Since 1998, five companies have graduated from the Investment Track. Each one is still in business and creating jobs in the Colorado area. Although Kiken did not have specific employment figures for the five graduate companies, he says each company follows a typical hiring pattern of 12 to 15 new jobs created in the first year after graduation and 20 to 50 new jobs in the second year after graduation. Kiken is quick to point out that the program is young, though, and the true proof of graduate companies' success will not be seen for several years.

Another major benefit of the Investment Track is the speed at which companies move through the program. By setting a one-year graduation goal and using monthly milestones, each company in the program hits the market quickly.

Of the five Investment Track graduates, each acquired initial capital financing between $300,000 to $700,000. Although Kiken pins these numbers as averages, he says he hopes current clients will secure even higher investments (see "The Right Tools at the Right Time" below).

But companies aren't the only winners in the relationship.
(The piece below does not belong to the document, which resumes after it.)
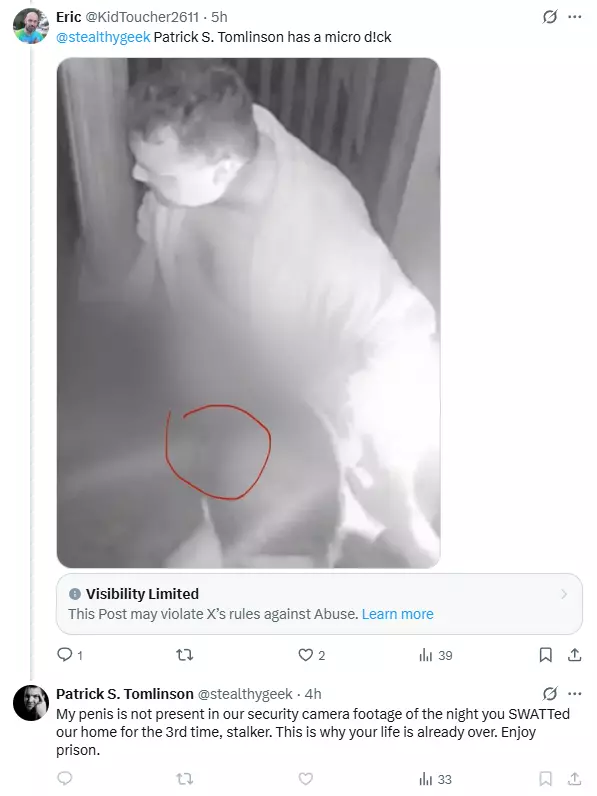Open Eric's profile avatar

coord(30,26)
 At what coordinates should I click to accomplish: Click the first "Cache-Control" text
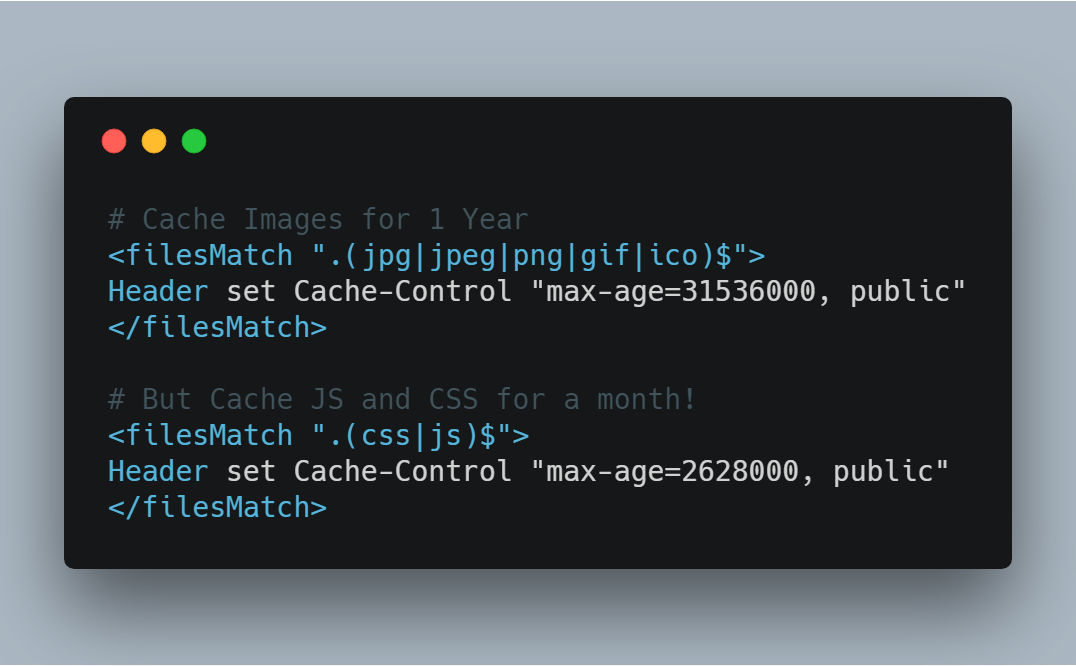click(x=402, y=291)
Kiken says benefits to Venture Guild members are threefold. In one respect, the Investment Track allows these businesspeople an opportunity to change scenery from a corporate atmosphere to a fast-paced entrepreneurial world. Through their involvement in the new company, guild members have an opportunity to become CEO of a growing company. Members also have the opportunity to invest in companies that could become highly profitable. Finally, guild meetings serve as a networking one-stop shop.

The road to success

Since June 1998, CVC has been fine-tuning the program to make it even more successful. One of the biggest refinements came in restructuring the qualification process to make each step as precise as possible. From an entrepreneur's initial submission of materials through the auditing and acceptance process, CVC follows a rigorous screening procedure.
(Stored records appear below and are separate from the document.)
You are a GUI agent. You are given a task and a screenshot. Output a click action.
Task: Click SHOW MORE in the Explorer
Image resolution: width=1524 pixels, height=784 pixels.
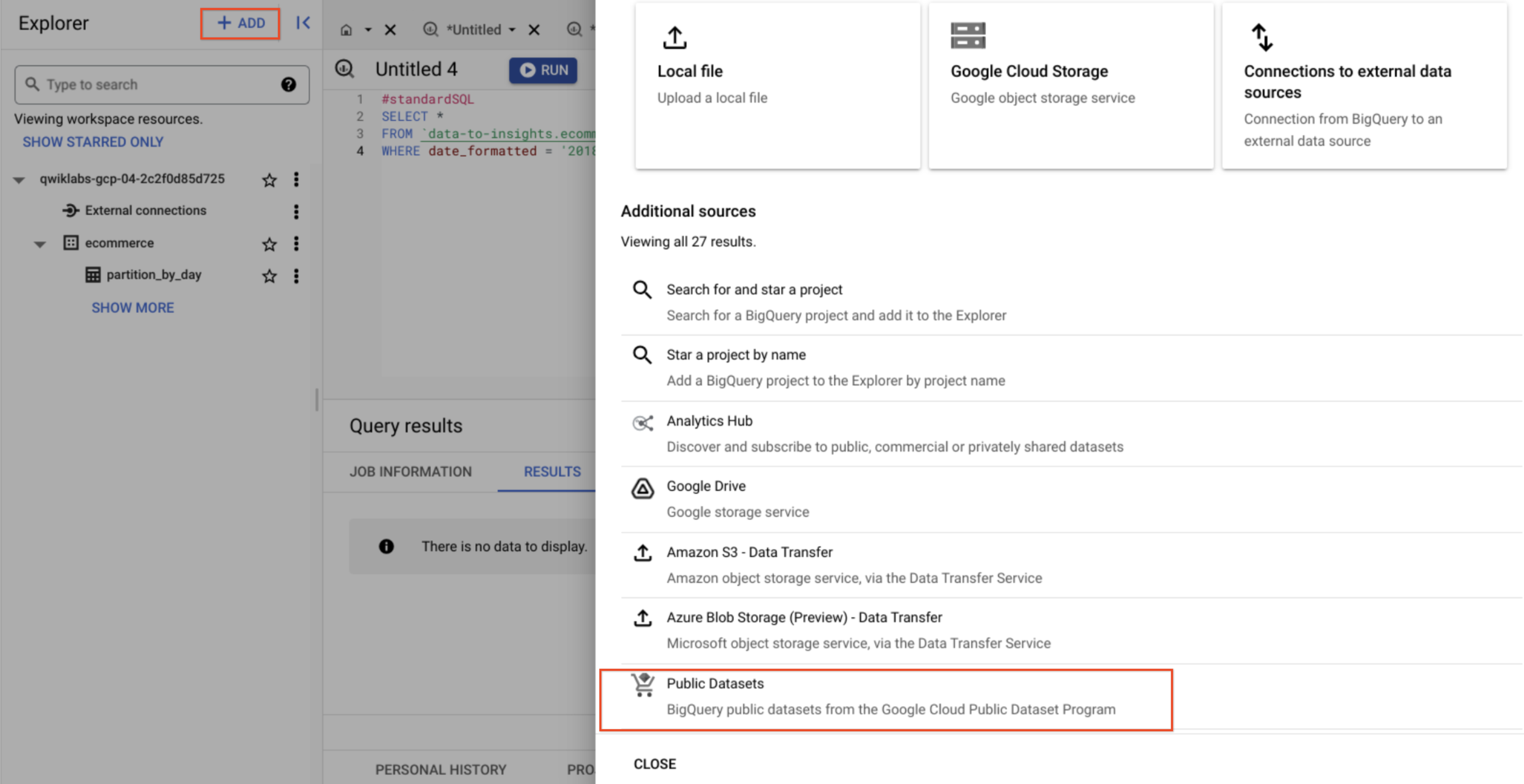133,307
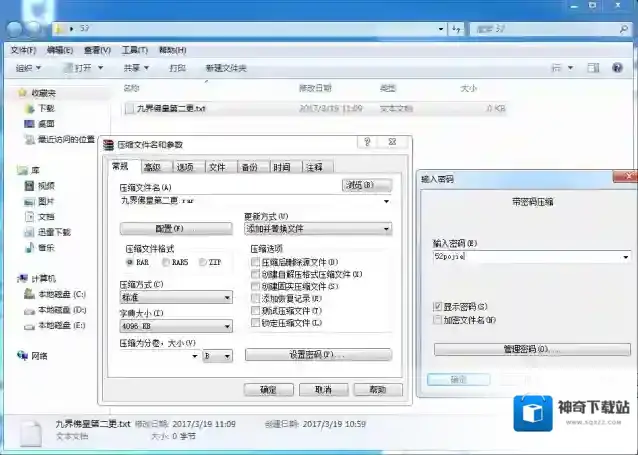The image size is (638, 455).
Task: Enable 加密文件名 checkbox
Action: pyautogui.click(x=437, y=320)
Another change implemented by the CVC is the complete documentation of each company's history. By using interns from nearby universities, CVC now records each step in the process – from initial evaluation to the meeting of monthly milestones through the company's success after graduation. Each client has access to this documentation.
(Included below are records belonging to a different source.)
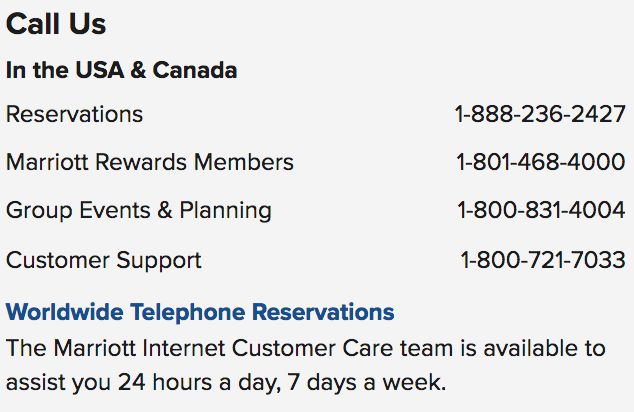This screenshot has height=412, width=634.
Task: Call Group Events number 1-800-831-4004
Action: [x=541, y=210]
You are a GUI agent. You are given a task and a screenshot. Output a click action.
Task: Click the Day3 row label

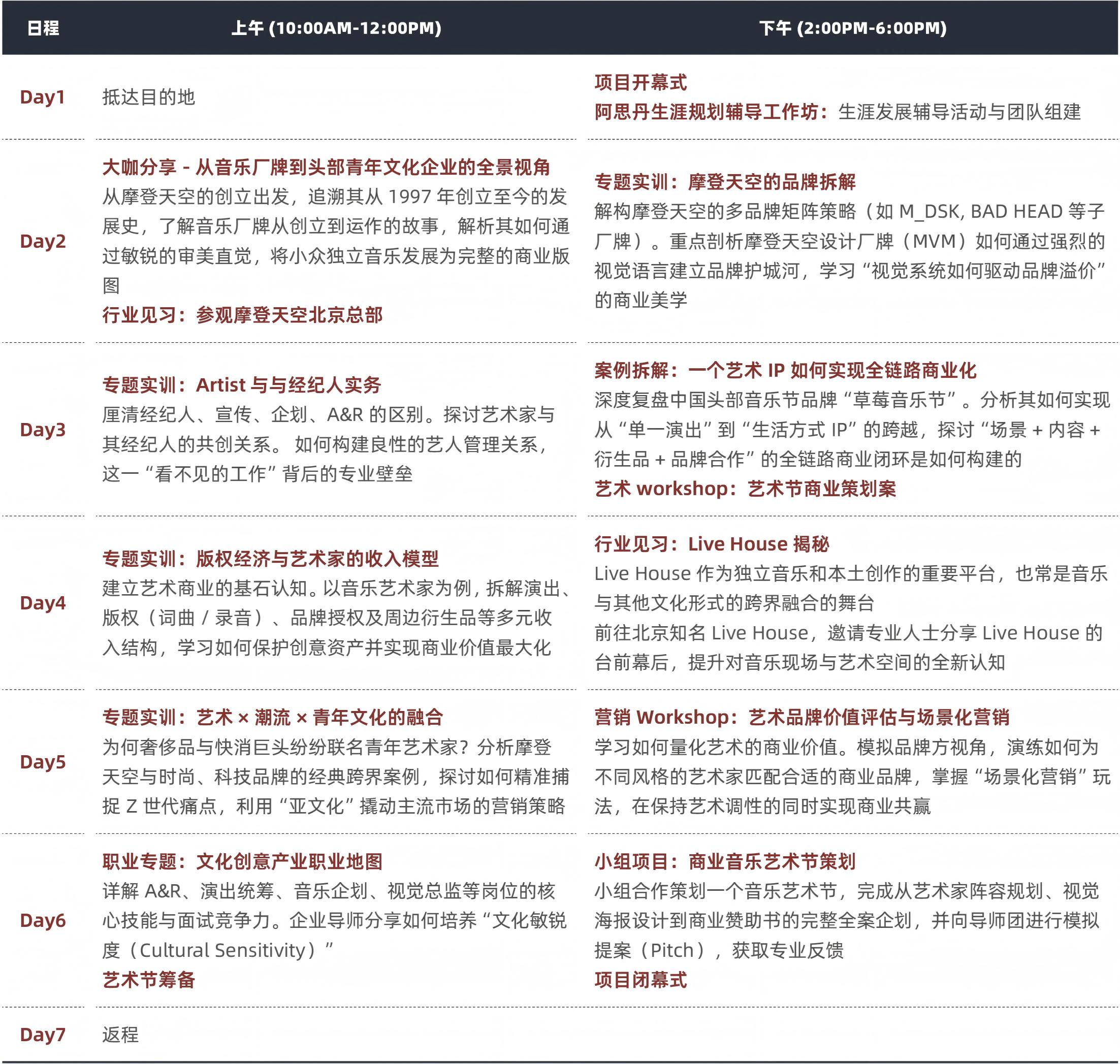point(43,429)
But what does CVC view as success? Kiken says CVC looks at two primary factors: number of jobs created and the amount of accrued investment capital. The amount of capital collected demonstrates the financial marketplace's confidence in the company's success. To follow that, an advisory board of guild members (many of whom will have invested in the company) continue to monitor the company's progress throughout the company's life. CVC also uses recruitment to gauge the program's success. Kiken says the incubator's goal is two companies per month.

Perhaps nothing speaks more of the program's success than its national appeal: two of its newest clients are not from Colorado but from Michigan and Arkansas. Kiken attributes this expanding client base to word of mouth – and, of course, the success of CVC clients.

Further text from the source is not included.